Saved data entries
- Opening Delimiter -

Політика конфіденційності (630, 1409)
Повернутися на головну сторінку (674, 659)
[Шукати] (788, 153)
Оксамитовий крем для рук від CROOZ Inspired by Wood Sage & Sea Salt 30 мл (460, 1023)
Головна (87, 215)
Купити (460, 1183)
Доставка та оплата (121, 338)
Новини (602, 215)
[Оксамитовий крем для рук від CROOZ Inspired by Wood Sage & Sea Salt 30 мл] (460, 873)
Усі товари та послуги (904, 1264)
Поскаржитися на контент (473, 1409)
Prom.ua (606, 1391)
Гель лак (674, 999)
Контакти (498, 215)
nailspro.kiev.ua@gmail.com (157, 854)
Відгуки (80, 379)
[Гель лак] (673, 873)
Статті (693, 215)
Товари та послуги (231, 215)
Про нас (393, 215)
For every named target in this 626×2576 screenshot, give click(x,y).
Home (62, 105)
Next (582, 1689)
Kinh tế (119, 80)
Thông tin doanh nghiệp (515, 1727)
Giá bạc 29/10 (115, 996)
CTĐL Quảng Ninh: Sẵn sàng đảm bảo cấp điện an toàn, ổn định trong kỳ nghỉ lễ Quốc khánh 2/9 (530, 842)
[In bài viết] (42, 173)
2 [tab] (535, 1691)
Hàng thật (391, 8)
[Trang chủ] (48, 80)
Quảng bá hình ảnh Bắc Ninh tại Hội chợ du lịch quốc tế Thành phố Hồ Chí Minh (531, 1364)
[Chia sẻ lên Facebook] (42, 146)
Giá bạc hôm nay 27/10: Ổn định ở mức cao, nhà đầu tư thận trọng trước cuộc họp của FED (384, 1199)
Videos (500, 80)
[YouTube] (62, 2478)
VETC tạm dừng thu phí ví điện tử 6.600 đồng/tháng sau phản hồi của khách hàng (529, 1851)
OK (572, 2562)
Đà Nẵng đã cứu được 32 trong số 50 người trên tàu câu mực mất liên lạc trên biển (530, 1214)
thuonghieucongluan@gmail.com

- Closing Delimiter -

What the task requires:
Go through the entries and restate each one exactly.

Solution below:
Політика конфіденційності (630, 1409)
Повернутися на головну сторінку (674, 659)
[Шукати] (788, 153)
Оксамитовий крем для рук від CROOZ Inspired by Wood Sage & Sea Salt 30 мл (460, 1023)
Головна (87, 215)
Купити (460, 1183)
Доставка та оплата (121, 338)
Новини (602, 215)
[Оксамитовий крем для рук від CROOZ Inspired by Wood Sage & Sea Salt 30 мл] (460, 873)
Усі товари та послуги (904, 1264)
Поскаржитися на контент (473, 1409)
Prom.ua (606, 1391)
Гель лак (674, 999)
Контакти (498, 215)
nailspro.kiev.ua@gmail.com (157, 854)
Відгуки (80, 379)
[Гель лак] (673, 873)
Статті (693, 215)
Товари та послуги (231, 215)
Про нас (393, 215)
For every named target in this 626×2576 screenshot, give click(x,y).
Home (62, 105)
Next (582, 1689)
Kinh tế (119, 80)
Thông tin doanh nghiệp (515, 1727)
Giá bạc 29/10 (115, 996)
CTĐL Quảng Ninh: Sẵn sàng đảm bảo cấp điện an toàn, ổn định trong kỳ nghỉ lễ Quốc khánh 2/9 (530, 842)
[In bài viết] (42, 173)
2 [tab] (535, 1691)
Hàng thật (391, 8)
[Trang chủ] (48, 80)
Quảng bá hình ảnh Bắc Ninh tại Hội chợ du lịch quốc tế Thành phố Hồ Chí Minh (531, 1364)
[Chia sẻ lên Facebook] (42, 146)
Giá bạc hôm nay 27/10: Ổn định ở mức cao, nhà đầu tư thận trọng trước cuộc họp của FED (384, 1199)
Videos (500, 80)
[YouTube] (62, 2478)
VETC tạm dừng thu phí ví điện tử 6.600 đồng/tháng sau phản hồi của khách hàng (529, 1851)
OK (572, 2562)
Đà Nẵng đã cứu được 32 trong số 50 người trên tàu câu mực mất liên lạc trên biển (530, 1214)
thuonghieucongluan@gmail.com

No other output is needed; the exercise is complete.